Fixed-line broadband and telephone services are largely provided through copper-based networks, although fibre-based services are increasingly common. Spark New Zealand, Vodafone New Zealand, 2degrees provide most services.

Mobile telephone services are provided by Spark, Vodafone and 2degrees, although a number of smaller mobile virtual network operators also exist.

History[edit]

The first telegraph opened in New Zealand between the port of Lyttelton and Christchurch on 16 June 1862.[1] The line was constructed along the Lyttelton - Christchurch railway line.[1] The Vogel Era from 1870 saw a major expansion of the telegraph network, including an inter-island cable.[1] Telegraph lines increased from 699 miles (1,125 km) in 1866 to 3,170 miles (5,100 km) in 1876.[2] The first overseas telegraph cable between Australia and New Zealand began operation on 21 February 1876.[1]

The Electric Telegraph Department formed to manage the growing telegraph network was merged with Post Office Department to form the New Zealand Post and Telegraph Department in 1881.[3]

Following early experiments with telephones on telegraph lines, the colonial government established a state monopoly in telephony with the Electric Telegraph Act 1875.[1] By 1900 there were 7,150 subscribers to telephone services.[4] Telephony subscriptions grew greatly over the next century, it was estimated by 1965 that 35% of New Zealanders had a telephone.[5]

By the 1980s there was major telephony traffic congestion on the New Zealand Post Office network.[6] In Auckland, the central exchange was overloaded and "verging on collapse"[6] elsewhere in New Zealand users often experienced network overloading and crashes.[6] The New Zealand Post Office was highly inefficient, being hamstrung as a government department and required to apply to the Treasury for capital investment.[6] As the Post Office was a monopoly, it had no incentive to improve customer service.[6]

The monopoly over telecommunications came to an end in 1987 when Telecom New Zealand was formed, initially as a state-owned enterprise and then privatised in 1990.[7] Competition began in the early 1990s, greatly reducing prices.
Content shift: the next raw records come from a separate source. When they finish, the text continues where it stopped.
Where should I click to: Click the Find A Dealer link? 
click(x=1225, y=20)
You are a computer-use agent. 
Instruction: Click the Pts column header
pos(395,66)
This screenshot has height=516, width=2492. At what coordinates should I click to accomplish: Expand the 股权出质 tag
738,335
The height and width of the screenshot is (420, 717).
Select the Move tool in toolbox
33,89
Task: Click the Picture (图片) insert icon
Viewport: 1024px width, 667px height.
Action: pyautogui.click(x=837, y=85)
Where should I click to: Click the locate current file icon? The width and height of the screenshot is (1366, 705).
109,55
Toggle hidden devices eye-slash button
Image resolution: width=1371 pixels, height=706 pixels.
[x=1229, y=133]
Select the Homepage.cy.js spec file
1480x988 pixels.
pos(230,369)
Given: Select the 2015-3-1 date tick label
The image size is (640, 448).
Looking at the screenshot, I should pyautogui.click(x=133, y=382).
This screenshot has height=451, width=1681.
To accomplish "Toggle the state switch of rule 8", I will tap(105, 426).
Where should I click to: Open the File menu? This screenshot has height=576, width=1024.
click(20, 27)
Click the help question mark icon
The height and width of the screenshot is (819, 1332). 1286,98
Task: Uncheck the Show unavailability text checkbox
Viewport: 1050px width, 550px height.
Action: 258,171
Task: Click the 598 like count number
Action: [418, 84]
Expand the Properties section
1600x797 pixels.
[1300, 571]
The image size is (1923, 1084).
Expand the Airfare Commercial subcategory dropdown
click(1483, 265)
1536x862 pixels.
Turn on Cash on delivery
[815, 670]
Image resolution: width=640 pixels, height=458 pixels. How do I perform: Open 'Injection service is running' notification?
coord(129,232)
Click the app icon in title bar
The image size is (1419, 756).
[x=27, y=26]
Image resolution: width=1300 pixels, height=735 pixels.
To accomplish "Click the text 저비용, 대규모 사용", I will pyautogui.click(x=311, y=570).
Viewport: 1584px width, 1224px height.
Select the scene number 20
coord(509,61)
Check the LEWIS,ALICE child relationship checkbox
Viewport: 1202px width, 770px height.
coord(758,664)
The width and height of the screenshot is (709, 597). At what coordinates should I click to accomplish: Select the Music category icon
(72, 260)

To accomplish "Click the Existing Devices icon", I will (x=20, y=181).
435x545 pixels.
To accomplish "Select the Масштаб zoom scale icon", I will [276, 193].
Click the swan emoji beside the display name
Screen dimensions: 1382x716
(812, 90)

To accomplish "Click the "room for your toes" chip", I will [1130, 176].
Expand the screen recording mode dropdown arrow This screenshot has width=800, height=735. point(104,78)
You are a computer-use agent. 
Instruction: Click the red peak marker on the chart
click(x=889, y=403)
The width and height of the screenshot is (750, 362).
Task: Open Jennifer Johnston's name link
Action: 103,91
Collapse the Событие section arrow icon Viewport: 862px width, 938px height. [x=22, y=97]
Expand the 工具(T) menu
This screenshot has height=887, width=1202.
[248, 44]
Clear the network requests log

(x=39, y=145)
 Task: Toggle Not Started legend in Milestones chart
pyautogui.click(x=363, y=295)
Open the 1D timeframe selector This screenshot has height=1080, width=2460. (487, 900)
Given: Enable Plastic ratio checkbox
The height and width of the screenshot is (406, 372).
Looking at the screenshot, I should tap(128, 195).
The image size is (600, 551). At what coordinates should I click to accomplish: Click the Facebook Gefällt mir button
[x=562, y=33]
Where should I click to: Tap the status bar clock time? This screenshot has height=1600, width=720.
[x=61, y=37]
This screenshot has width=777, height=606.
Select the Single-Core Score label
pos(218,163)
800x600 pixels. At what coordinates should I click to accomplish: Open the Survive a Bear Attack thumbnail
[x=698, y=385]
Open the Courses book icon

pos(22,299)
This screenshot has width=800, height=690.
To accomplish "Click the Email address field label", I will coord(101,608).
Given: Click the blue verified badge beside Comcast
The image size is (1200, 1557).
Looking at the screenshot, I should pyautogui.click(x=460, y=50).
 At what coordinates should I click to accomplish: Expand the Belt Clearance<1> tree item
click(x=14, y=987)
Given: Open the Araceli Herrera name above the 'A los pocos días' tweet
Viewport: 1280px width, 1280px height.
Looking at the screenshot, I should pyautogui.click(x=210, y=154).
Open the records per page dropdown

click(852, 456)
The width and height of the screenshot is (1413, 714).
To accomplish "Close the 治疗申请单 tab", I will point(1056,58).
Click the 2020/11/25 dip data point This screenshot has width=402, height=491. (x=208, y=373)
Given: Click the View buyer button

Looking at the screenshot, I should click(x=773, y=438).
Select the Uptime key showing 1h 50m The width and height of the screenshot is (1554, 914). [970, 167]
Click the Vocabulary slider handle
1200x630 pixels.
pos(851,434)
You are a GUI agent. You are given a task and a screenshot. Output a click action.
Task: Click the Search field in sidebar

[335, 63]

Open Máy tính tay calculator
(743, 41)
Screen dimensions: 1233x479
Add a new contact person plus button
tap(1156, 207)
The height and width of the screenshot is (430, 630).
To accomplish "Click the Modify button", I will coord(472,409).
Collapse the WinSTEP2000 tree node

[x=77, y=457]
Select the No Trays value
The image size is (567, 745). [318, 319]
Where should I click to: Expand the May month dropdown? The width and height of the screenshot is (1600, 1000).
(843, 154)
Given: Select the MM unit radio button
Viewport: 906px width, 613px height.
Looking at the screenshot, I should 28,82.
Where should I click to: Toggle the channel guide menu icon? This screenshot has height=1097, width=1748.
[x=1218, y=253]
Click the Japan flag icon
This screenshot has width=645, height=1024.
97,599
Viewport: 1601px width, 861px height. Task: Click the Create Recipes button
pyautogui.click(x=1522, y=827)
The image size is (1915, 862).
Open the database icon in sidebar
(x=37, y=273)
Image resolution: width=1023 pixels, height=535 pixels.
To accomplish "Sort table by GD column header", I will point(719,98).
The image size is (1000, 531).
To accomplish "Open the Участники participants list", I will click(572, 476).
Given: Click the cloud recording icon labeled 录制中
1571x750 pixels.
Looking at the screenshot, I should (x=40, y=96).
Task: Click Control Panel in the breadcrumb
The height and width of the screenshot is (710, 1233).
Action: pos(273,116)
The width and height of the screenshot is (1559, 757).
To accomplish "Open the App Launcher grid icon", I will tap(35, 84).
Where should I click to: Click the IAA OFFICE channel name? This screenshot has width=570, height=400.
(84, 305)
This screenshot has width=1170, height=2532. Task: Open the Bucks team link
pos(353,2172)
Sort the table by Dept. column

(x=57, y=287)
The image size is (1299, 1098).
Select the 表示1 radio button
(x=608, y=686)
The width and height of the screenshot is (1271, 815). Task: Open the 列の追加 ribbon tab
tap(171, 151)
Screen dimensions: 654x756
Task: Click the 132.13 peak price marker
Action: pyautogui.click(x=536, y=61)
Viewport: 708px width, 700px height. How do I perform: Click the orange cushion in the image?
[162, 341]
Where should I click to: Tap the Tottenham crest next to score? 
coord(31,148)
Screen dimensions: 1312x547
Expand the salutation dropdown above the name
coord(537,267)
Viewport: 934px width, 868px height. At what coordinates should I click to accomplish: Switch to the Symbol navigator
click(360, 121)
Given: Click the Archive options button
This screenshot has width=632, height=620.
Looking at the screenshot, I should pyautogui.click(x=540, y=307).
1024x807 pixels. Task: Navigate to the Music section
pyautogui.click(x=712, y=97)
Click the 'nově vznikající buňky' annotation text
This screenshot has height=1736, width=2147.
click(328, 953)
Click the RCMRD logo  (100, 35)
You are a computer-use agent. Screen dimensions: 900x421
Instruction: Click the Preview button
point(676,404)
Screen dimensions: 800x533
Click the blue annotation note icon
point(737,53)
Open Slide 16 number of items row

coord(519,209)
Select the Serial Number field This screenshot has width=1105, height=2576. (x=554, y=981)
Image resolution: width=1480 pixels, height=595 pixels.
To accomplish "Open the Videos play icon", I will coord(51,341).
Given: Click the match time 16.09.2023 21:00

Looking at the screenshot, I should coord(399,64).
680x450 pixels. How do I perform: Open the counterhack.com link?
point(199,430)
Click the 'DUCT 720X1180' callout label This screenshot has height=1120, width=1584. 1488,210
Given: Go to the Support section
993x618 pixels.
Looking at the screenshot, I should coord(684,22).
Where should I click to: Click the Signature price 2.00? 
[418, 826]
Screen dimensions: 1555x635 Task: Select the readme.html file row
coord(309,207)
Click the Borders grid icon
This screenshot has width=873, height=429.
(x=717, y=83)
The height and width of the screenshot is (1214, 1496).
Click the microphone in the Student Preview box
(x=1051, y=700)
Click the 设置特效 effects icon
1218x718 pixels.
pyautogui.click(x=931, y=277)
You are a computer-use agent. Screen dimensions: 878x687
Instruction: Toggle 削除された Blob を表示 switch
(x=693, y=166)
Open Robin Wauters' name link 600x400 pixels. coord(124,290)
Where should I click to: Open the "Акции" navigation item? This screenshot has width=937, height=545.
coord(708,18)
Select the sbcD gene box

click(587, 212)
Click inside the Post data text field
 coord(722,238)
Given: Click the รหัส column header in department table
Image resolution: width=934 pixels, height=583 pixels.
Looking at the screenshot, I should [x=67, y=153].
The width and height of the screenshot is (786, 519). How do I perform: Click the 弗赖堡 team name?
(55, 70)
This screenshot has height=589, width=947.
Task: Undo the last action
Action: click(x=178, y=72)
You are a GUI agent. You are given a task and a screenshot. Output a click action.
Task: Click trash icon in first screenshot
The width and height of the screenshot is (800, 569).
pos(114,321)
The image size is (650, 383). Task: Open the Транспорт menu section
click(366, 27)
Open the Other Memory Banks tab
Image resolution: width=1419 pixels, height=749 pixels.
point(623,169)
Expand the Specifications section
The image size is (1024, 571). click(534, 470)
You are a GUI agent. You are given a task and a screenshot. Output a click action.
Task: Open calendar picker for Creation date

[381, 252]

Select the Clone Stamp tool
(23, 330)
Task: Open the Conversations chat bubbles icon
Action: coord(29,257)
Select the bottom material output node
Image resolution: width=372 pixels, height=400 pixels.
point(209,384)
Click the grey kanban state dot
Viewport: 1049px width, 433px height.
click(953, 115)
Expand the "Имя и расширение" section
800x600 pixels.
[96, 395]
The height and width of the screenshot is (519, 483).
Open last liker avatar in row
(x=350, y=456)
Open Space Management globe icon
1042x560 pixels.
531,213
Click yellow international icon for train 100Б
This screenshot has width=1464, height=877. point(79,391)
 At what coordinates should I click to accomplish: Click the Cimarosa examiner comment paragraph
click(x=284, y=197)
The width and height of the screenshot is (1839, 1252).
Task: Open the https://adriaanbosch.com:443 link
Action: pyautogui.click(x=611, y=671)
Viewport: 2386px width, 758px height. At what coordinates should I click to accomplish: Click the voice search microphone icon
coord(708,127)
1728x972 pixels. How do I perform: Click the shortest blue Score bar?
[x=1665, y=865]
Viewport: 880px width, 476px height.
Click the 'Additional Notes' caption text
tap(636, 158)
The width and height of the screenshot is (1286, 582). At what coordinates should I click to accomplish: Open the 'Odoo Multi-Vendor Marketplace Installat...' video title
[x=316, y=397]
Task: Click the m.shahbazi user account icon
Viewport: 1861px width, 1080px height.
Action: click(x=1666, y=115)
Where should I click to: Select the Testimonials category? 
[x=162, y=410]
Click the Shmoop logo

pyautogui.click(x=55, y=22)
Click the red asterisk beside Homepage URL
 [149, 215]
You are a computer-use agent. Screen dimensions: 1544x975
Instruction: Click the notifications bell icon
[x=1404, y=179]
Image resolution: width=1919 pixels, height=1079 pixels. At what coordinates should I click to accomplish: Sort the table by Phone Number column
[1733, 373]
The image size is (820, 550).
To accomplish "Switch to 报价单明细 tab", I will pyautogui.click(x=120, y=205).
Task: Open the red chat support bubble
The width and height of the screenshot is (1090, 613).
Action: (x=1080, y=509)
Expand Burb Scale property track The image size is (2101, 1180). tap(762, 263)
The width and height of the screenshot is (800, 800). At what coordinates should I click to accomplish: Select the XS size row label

The first competitor to market was Clear Communications, a consortium of North American and New Zealand businesses. Chorus, which was split from Telecom (now Spark) in 2011,[8] still owns the majority of the telecommunications infrastructure, but competition from other providers has increased.[7] A large-scale rollout of gigabit-capable fibre to the premises, branded as Ultra-Fast Broadband, began in 2009 with a target of being available to 87% of the population by 2022.[9] As of 2017, the United Nations International Telecommunication Union ranks New Zealand 13th in the development of information and communications infrastructure.[10]

Telephones[edit]

Mobile phone system[edit]

Fixed-line telephone system[edit]

  • Number of fixed line connections: 1.92 million (2000)
  • Individual lines available to 99% of residences.
    • Operators:
      • Chorus Limited
        • A large numbers of ISPs (referred to as "retail service providers") retail Chorus' connections to personal and business customers. Chorus does not retail internet connections.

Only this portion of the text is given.